We have seen how banks have come to the assistance of the common people in the country during the pandemic. But a section of non-banking financial companies (NBFC), too, have come to the rescue of the bottom-of-the-pyramid residents by extending credits at a higher rate compared to earlier years, a Reserve Bank report reveals.
An analysis of the NBFC loan portfolio shows NBFCs have given out more short-term loans – loans that are payable within three months – after the pandemic and lockdown started compared to earlier periods.
Three-month window While the share of this short-term loans was 9.4% of the entire loan portfolio of all NBFCs in March 2020, it gradually rose to 10.3% in June, 11.6% in September and remained steady at 11.5% in December.
“An increase in the share of NBFCs’ loans in the less than 3- month bucket after the outbreak of pandemic indicates NBFCs’ role in facilitating short-term credit needs of the economy,” observed the report.
The RBI report went on to highlight that in the NBFC universe, microfinance institutions (MFI) are particularly instrumental in providing small-ticket loans to push forward financial inclusion.
Doubled Among the microfinance institutions (MFIs), the share of loans payable in 3 months almost doubled from 8.7% of the entire loan portfolio to 16.6% in the April-June 2020 quarter. It further rose to 18.8% in the second (July-September) quarter and eased a little to 16.4% in the third quarter (October-December), when the restrictions eased.
However, even in third quarter, it was almost double compared to January-March period of 2020.
3-12 months The share of the loans payable in the 3 to 12 months category also rose from 42.9% of the entire portfolio in January-March 2020 period to 50.5% in April-June 2020 quarter.
“An increase in the share of MFI loans in the less than 3-month bucket and 3-12 months bucket, particularly in Q1: 2020-21 (and continuing, in the case of less than 3-months loans), points to the crucial role they are undertaking in providing unsecured, short-term loans to small borrowers in the immediate aftermath of outbreak of COVID-19 to tide over short-term needs,” said the report published earlier this month.
Suffered Credit growth suffered in all categories of NBFCs with the exception of MFIs. Credit growth suffered particularly in the investment and credit companies and for those operating in the infrastructure financing space.
However, credit disbursal by MFIs grew at a faster pace compared to other categories though it slowed down a bit in the second and third quarter of 2020-21.

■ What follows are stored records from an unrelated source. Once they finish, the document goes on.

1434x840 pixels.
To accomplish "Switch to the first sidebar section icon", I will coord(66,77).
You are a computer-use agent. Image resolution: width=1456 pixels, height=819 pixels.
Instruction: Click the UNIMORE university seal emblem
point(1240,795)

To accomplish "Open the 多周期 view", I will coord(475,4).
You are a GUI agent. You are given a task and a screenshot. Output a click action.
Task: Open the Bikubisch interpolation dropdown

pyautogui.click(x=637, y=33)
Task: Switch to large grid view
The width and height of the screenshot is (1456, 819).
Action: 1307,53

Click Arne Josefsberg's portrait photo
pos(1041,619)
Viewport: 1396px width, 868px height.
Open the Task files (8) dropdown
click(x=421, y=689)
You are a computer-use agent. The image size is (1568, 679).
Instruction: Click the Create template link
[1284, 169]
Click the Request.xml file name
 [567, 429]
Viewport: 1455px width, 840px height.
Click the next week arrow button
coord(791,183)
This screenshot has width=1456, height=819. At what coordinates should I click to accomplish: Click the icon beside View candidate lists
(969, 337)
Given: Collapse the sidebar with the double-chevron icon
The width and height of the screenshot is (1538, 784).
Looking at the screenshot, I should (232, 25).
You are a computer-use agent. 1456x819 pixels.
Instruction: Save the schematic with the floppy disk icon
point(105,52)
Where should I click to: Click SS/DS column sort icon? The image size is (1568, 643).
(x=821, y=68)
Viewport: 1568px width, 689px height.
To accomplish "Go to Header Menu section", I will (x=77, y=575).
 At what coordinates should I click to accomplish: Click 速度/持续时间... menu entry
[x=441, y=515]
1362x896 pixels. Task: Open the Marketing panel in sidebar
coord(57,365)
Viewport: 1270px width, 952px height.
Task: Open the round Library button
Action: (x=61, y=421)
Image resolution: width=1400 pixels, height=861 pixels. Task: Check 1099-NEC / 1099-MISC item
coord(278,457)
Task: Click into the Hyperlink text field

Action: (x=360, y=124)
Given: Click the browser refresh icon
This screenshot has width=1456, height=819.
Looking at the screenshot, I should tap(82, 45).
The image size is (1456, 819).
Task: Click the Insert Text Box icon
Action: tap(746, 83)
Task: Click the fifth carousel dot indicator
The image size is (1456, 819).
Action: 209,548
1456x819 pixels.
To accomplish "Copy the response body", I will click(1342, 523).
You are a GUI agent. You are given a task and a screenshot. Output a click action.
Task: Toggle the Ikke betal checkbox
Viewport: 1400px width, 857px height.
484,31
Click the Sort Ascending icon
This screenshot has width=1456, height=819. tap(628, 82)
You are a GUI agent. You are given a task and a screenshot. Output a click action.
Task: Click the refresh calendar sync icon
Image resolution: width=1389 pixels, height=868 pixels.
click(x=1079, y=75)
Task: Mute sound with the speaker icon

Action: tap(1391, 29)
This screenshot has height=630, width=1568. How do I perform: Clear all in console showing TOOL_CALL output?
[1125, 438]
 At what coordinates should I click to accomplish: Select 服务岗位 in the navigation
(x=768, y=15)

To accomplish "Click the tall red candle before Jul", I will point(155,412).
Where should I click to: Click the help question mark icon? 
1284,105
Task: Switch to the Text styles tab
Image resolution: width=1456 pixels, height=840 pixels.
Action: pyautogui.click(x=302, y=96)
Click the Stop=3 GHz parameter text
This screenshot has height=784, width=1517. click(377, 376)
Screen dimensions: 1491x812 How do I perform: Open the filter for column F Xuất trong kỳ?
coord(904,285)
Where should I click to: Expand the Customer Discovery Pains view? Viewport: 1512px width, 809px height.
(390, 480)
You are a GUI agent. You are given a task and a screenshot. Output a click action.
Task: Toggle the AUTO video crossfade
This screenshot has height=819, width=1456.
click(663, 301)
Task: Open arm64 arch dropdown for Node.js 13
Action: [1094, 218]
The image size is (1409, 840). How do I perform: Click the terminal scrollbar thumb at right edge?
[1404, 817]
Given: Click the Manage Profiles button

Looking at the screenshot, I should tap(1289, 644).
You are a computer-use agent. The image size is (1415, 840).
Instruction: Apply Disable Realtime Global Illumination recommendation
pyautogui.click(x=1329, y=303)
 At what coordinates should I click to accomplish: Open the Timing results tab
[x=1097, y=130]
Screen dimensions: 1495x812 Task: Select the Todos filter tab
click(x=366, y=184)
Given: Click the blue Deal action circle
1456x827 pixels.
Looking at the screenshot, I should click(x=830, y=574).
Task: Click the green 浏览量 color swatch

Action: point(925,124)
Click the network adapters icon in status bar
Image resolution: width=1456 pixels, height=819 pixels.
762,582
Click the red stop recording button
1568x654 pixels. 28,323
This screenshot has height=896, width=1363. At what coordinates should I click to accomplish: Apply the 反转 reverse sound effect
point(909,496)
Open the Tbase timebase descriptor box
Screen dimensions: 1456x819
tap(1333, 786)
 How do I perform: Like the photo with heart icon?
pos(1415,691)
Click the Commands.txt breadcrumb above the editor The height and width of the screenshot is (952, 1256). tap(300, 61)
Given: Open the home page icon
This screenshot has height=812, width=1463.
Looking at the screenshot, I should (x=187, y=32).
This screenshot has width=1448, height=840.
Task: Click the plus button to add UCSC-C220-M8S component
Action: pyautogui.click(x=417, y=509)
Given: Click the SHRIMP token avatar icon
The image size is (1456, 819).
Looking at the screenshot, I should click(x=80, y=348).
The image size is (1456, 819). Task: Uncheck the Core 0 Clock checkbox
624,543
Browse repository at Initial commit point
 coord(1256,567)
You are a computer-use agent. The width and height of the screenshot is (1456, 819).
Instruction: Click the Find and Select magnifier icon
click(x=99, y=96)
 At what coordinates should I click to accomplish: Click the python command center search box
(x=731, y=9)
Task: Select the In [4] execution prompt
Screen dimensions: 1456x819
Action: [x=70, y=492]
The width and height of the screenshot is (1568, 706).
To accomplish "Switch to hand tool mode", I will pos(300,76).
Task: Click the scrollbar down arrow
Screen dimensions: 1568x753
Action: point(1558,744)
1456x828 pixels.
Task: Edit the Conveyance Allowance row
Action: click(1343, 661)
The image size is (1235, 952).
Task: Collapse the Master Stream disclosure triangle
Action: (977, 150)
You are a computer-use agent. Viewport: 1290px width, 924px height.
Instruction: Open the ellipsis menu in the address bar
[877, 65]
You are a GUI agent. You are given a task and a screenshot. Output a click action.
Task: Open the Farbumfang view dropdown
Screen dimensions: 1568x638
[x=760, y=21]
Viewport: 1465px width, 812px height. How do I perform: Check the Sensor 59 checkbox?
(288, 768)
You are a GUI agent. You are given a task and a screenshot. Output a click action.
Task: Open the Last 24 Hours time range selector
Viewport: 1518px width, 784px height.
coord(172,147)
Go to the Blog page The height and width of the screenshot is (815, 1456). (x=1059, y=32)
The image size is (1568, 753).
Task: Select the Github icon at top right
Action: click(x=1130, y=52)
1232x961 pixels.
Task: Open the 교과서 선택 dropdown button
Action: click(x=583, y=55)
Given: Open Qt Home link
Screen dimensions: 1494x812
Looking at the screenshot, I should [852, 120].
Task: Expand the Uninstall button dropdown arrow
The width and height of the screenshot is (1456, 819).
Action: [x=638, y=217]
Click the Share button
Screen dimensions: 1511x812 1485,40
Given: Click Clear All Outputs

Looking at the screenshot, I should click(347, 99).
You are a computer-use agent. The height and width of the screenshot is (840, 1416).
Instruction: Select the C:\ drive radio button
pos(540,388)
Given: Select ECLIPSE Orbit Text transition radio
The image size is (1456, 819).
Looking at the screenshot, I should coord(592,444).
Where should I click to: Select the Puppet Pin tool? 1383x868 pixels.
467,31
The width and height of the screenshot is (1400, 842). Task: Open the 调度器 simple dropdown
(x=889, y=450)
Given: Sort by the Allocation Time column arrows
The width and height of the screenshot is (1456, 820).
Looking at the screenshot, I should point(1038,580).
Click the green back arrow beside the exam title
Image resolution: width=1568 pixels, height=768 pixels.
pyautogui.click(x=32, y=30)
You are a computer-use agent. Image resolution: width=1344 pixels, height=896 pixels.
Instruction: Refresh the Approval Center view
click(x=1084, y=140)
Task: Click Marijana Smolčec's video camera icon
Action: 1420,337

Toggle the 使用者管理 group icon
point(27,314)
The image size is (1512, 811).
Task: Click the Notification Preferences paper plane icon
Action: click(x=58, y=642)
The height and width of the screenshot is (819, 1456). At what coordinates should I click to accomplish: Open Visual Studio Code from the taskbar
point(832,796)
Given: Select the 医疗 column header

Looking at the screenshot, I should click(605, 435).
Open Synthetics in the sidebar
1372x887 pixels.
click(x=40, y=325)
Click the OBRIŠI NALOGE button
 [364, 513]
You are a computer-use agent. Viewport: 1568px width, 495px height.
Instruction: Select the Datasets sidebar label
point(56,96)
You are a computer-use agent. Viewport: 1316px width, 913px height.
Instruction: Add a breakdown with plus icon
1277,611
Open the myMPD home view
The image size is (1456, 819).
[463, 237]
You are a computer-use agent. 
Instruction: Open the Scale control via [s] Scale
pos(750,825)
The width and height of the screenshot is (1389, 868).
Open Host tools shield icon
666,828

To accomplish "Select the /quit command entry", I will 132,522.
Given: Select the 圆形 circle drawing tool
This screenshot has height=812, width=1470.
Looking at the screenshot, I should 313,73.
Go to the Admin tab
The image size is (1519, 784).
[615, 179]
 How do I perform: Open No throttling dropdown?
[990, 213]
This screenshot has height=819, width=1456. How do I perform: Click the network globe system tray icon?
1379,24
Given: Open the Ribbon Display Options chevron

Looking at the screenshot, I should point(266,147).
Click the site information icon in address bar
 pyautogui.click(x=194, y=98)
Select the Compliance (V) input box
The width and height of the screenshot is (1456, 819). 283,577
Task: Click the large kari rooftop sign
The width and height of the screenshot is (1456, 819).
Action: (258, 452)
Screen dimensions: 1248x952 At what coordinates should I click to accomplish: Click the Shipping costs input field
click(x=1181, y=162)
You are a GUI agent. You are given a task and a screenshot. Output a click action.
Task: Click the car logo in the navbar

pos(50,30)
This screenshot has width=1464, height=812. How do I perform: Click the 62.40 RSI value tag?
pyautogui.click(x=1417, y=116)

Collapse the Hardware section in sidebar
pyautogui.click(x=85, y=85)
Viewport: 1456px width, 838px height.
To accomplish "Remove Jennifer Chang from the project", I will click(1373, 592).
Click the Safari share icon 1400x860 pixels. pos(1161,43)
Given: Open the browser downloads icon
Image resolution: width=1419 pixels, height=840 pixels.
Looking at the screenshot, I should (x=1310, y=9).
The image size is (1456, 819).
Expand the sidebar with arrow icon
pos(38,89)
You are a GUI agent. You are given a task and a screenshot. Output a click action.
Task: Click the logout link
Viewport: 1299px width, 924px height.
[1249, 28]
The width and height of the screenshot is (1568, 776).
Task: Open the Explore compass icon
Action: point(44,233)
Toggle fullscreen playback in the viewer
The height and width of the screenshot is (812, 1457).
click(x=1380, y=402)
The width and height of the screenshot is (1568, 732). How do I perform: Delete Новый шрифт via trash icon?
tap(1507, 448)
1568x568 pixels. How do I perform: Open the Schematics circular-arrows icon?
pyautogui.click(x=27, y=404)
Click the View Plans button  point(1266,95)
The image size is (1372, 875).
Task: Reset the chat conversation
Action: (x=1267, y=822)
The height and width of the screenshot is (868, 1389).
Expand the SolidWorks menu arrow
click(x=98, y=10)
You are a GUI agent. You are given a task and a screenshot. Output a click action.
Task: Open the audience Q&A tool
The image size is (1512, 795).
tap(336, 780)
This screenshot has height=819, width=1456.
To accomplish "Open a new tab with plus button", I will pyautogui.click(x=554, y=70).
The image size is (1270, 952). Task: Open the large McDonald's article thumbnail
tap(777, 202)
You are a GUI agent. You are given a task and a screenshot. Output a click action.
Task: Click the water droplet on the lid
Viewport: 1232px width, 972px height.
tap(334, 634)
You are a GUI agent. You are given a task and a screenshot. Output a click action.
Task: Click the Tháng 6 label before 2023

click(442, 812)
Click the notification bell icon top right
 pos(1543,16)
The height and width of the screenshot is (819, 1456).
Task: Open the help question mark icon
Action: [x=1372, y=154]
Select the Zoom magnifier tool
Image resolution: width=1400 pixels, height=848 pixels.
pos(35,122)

Bottom woes MFIs have been hit hard by the pandemic since their customers are residents of bottom-of-the-pyramid zone that is marked by the unorganised sector of the economy. This is a sector that has been hardest hit by the lockdown that has denied most of them avenues of livelihood.
Incidentally, most of the microfinance customers are women who typically run micro enterprises such as pisciculture, handicrafts, eateries etc.
Payback While there is dire demand for cash among these segments, the tiny businesses of most of the loanees stand devastated and most of them cannot revive unless they get new loan. However, unless they payback their earlier loans, they are not entitled to fresh loans.
According to data of industry body Microfinance Institutions Network, the outstanding loans of this sector stood at Rs 2.32 lakh crore in the third quarter of 2020-21.
According to reports, the average loan disbursement per account in the third quarter on 2020-21 of MFIs rose to Rs 34,070 from Rs 28,620 a year ago.